I should probably just ask hops directly, but question for the marathoners as I start another taper madness. My goal for City of Oaks has been sub 4:30 (DC was about 4:38 with a hard bonk the last 6 miles or so). My plan was to start with the 4:15 pace group, and as long as I stayed in front of the 4:30 group I would be satisfied. My logic being that the 4:15 pace seems manageable, and it would be easier to stay in front of 4:30 than try to catch 4:15 if I'm feeling strong.
All that said, checked the race website yesterday, and they don't have a 4:15 pacer. Just 4 and 4:30. I've never used a pacer before, but my tendency is always to start too fast. Should I stick with the 4:30s for 13 or so and see what I have at the end or just try to pace myself 4:15?

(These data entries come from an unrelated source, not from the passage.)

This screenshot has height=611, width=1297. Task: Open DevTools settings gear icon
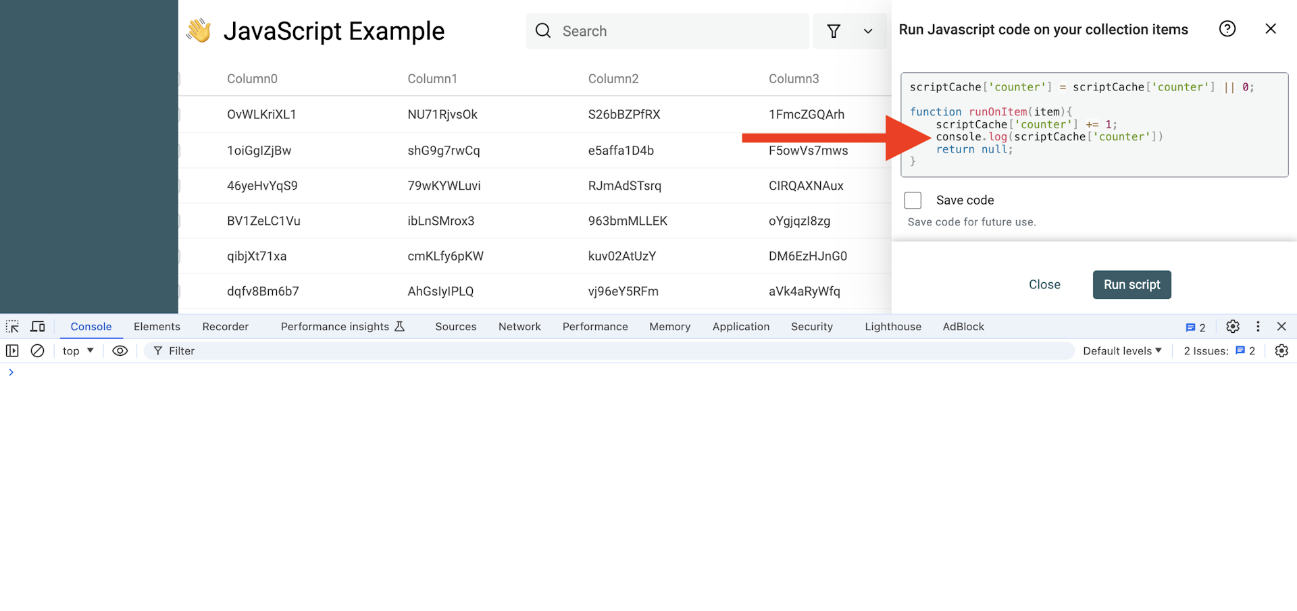click(x=1233, y=327)
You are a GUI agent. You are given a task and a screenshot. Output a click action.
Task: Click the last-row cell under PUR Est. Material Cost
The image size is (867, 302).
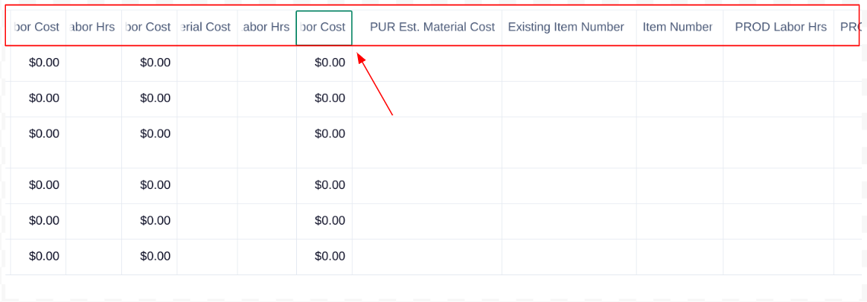[427, 257]
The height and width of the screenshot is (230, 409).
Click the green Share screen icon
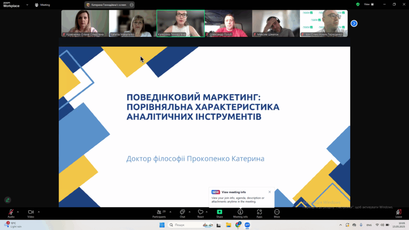click(219, 212)
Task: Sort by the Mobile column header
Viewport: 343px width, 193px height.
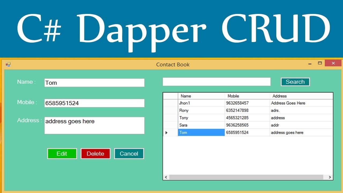Action: point(247,96)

how did you do most of your long training runs? did you go steady the whole time and maintain one pace (and possibly slow down a little as you went?)? if that's the case, i'd try your best to pace yourself for 4:15. If you did any negative-split long runs and know/trust your body to kick it up and maintain that, then maybe start w/ the 4:30 group and push it a little after 13.1.
that's my thinking.
good luck, regardless!
How are you motivated best in races? Extrinsic/intrinsic? If you're pushing yourself, I'd say try to keep a pace at 4:15 on your own. If others/the crowd help you, I'd start with the 4:30 group and see how you feel at different miles starting with ~10 or so, to see if you want to try to run with the 4:00 group. Tough if you're extrinsically motivated to keep yourself from super-adrenaline pounding the start of the race though.
Intrinsic, I think at least. Though I tend to naturally pick up the pace whenever I hear footsteps if that makes sense. I think that advice makes sense, and is likely the way I go. I was just looking forward to having someone else set that manageable pace for the first 13-18 miles without me having to think about it or focus at all.